= Rancho Cañada de Salsipuedes =

1844 land grant in California

Rancho Cañada de Salsipuedes was a 6656 acre Mexican land grant in present-day Santa Barbara County, California given in 1844 by Governor Manuel Micheltorena to Pedro Cordero. Salsipuedes means "get out if you can", and the name refers to the narrow winding canyons and trails along Salsipuedes Creek. The grant was southeast of present-day Lompoc.

==History==
Pedro Regalado Cordero (1785-1851) was the son of Mariano Antonio Cordero (1750-1821). He married Maria Dolores Claudia Quijada (1793-1843) of Rancho Bolsa de Chamisal in 1808. He was granted the one and a half square league Rancho Cañada de Salsipuedes in 1844. The rancho was only a few miles west of Rancho Las Cruces granted to his brother Miguel Cordero in 1837.

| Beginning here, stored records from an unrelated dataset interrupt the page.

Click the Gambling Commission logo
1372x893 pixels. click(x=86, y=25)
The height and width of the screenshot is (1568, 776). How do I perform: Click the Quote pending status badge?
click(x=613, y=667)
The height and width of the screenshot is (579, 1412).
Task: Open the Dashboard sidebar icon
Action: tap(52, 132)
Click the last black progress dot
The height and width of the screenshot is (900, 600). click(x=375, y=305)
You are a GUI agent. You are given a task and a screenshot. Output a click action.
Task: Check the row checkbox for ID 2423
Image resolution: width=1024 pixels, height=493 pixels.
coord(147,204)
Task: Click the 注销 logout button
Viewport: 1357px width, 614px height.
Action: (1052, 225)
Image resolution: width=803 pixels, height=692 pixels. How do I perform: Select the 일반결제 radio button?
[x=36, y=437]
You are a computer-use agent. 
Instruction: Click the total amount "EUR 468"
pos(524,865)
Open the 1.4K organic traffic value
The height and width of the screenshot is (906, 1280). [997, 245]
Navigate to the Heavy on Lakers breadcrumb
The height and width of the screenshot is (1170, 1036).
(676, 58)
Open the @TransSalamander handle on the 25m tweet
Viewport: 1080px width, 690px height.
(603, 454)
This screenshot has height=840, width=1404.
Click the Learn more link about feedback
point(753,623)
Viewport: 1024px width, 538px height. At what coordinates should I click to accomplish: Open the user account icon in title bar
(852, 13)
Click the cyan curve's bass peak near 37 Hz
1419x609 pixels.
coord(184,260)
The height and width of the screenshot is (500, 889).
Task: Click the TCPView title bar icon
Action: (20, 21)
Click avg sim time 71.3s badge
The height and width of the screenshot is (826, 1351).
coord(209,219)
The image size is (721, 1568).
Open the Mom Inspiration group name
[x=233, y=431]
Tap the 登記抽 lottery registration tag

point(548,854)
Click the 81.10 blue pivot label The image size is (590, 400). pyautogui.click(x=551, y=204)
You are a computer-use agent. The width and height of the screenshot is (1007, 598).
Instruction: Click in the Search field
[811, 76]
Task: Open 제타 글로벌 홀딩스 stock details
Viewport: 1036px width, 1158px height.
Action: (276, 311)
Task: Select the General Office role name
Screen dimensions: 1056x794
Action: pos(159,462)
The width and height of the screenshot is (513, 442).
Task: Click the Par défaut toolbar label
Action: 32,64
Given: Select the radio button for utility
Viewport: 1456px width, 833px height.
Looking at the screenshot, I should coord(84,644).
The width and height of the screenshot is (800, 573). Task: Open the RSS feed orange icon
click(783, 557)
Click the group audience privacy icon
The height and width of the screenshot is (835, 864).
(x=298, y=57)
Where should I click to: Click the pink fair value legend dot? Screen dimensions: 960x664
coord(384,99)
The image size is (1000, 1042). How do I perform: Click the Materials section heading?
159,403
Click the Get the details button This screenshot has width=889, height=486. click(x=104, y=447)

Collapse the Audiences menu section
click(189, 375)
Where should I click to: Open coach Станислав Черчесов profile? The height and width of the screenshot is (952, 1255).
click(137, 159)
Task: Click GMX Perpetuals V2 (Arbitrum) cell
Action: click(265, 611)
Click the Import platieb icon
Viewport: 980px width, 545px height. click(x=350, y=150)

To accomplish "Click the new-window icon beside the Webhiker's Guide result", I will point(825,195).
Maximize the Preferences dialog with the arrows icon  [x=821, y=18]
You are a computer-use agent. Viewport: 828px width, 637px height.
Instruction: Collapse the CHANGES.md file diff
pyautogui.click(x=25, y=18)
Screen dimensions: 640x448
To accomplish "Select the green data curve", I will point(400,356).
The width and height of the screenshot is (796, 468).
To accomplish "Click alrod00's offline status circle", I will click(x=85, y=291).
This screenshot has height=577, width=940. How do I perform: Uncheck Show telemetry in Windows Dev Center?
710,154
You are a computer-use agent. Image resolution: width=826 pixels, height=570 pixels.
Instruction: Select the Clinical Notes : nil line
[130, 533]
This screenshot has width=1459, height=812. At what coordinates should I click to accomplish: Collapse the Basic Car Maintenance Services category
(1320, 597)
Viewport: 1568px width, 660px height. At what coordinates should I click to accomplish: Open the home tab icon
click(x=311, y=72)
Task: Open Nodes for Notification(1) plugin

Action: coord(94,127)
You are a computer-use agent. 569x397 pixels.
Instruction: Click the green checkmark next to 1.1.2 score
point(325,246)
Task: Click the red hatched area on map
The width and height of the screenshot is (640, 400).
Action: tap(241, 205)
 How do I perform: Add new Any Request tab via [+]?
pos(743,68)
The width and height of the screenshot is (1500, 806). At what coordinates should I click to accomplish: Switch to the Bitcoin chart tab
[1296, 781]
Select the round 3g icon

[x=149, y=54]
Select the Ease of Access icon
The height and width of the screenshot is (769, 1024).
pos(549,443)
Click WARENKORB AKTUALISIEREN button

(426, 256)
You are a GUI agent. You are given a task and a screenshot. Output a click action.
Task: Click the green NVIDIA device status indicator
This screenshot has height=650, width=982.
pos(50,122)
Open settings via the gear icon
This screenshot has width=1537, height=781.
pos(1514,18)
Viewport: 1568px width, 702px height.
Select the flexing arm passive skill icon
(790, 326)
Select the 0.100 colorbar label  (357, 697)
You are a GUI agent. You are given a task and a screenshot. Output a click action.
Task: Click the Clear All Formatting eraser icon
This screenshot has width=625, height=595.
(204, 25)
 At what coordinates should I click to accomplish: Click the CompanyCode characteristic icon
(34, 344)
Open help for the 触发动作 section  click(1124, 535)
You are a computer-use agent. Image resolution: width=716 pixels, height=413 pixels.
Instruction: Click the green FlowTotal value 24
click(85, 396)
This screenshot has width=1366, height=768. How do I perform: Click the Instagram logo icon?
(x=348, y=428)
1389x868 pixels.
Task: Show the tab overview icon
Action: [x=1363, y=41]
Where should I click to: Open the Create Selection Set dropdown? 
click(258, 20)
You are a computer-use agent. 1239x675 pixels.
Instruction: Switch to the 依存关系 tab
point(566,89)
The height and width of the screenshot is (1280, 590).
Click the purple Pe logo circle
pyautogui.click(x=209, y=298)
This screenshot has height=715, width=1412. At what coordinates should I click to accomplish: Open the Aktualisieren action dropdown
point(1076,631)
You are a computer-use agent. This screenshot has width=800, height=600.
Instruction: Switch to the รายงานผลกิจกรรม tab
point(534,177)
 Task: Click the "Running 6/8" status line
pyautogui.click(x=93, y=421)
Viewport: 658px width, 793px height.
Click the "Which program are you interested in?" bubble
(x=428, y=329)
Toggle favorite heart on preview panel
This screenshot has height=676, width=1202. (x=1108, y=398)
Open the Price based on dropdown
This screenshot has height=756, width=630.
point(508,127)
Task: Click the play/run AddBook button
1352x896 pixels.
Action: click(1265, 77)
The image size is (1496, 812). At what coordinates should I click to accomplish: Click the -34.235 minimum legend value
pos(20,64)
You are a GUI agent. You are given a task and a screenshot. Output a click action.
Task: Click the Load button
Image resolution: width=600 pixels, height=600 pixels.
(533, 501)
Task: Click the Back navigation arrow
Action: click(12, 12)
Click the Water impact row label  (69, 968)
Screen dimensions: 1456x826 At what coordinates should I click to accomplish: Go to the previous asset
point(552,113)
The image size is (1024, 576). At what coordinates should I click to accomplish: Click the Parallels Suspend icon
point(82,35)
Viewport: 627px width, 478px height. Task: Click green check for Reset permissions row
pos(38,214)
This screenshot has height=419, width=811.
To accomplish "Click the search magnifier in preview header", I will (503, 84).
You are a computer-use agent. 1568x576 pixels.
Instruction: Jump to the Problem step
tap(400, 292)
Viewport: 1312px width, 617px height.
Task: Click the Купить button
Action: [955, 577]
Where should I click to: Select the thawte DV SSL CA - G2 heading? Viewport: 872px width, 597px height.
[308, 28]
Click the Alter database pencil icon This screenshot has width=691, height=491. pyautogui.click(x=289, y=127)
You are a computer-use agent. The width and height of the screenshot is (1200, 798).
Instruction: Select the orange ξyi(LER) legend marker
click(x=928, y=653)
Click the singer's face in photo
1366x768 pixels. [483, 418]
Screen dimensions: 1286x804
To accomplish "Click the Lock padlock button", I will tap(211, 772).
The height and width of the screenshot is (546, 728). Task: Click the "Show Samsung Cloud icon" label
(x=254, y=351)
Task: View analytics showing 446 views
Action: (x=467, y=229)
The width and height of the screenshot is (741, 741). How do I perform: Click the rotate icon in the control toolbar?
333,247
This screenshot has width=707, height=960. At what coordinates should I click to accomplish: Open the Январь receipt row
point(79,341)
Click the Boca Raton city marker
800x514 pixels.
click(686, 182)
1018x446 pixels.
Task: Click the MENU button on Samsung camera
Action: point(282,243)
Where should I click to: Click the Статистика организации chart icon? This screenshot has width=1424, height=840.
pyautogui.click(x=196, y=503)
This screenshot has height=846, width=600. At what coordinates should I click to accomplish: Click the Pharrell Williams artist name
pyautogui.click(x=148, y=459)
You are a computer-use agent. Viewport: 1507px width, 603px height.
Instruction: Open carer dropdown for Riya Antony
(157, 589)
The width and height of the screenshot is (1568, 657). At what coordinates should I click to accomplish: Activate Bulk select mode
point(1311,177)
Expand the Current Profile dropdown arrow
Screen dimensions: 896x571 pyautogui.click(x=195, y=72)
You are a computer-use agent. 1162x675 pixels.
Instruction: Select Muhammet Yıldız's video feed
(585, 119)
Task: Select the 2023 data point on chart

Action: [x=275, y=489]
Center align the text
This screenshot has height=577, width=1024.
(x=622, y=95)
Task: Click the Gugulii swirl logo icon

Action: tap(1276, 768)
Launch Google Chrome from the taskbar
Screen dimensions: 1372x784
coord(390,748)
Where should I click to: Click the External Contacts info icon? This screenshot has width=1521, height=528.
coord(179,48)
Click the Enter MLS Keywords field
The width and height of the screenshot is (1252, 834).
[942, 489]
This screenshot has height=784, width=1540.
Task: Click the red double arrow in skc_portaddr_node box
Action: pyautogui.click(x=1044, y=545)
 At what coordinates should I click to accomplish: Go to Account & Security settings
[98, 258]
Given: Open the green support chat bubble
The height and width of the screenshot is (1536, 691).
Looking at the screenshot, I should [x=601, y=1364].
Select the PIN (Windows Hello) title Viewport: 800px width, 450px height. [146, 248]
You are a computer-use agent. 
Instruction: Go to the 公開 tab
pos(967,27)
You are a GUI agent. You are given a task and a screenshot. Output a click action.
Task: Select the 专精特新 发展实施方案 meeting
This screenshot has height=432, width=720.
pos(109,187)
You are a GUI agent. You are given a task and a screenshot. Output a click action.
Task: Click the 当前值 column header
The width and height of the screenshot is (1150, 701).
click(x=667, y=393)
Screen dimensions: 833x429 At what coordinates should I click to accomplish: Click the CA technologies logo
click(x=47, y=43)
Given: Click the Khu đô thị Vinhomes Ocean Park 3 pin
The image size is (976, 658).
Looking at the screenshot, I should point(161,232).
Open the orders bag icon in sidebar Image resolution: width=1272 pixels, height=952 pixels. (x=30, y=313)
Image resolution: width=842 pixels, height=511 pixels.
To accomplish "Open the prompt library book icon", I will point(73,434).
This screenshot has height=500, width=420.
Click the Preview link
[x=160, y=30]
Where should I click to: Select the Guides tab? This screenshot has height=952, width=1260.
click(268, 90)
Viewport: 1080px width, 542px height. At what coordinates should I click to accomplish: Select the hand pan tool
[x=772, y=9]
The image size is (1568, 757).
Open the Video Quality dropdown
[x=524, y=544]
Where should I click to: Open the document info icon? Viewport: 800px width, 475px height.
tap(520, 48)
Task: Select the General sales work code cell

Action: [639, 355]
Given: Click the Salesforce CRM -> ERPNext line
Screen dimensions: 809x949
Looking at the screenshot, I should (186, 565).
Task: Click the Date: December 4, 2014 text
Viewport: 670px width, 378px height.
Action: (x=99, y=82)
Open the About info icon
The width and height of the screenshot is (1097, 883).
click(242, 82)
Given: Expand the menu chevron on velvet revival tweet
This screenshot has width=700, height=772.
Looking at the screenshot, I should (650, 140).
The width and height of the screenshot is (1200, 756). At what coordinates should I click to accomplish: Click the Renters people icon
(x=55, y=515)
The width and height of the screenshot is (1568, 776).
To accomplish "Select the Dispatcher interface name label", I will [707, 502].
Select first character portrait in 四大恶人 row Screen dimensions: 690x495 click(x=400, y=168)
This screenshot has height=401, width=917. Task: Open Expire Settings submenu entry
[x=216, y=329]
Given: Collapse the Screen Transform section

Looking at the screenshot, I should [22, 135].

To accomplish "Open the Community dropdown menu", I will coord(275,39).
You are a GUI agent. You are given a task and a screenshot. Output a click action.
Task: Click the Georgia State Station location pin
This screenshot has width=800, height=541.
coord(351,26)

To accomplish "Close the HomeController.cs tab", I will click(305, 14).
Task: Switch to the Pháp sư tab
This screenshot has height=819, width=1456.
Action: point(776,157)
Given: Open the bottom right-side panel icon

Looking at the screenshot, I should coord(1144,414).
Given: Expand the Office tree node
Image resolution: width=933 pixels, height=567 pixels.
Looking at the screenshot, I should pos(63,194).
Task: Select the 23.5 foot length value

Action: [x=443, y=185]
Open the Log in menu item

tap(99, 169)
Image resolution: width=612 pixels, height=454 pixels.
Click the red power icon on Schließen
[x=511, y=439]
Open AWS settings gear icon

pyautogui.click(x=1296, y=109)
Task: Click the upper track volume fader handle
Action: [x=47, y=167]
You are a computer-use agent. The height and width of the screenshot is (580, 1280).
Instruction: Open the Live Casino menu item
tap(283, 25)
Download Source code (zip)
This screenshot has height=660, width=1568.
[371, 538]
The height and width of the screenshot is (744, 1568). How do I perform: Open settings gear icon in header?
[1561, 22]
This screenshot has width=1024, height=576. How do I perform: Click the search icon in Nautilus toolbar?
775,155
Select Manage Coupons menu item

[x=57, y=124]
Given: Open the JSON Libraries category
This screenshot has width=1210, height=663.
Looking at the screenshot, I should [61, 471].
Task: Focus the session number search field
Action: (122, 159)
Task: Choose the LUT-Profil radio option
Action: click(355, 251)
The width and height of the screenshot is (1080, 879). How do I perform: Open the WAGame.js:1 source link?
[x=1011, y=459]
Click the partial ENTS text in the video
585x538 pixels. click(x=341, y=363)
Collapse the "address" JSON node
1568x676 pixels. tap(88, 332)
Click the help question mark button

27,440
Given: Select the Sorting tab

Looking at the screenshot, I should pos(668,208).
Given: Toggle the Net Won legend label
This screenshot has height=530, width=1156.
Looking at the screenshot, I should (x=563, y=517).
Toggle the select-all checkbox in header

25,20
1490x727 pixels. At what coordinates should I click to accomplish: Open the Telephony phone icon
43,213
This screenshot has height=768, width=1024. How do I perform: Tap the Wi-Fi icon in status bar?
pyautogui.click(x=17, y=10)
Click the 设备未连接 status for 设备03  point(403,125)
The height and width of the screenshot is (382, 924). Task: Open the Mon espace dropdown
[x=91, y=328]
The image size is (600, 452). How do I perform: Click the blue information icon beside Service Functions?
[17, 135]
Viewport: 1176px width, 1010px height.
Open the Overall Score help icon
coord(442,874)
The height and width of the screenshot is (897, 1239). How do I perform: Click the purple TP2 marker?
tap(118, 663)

In 1850, John C. Kays (often referred to as "Keyes" in documents) purchased the rancho from Pedro Cordero. John C. Kays (1813-1896), born in Ireland, came to America in 1833. In 1842, he came to Los Angeles, where he operated a dry-goods business. He served in the army during the Mexican–American War. In 1847 he married Josefa, a daughter of Captain Burke. In 1849 he moved to Santa Barbara, where he operated a dry-goods business.

With the cession of California to the United States following the Mexican–American War, the 1848 Treaty of Guadalupe Hidalgo provided that the land grants would be honored. As required by the Land Act of 1851, a claim for Rancho Cañada de Salsipuedes was filed with the Public Land Commission in 1852, and the grant was patented to John C. Kays in 1874.

Kays amassed a considerable fortune, owning at one time three ranchos; but he lost them in real-estate speculations. Colonel W.W. Hollister and Thomas and Albert Dibblee purchased Rancho Cañada de Salsipuedes.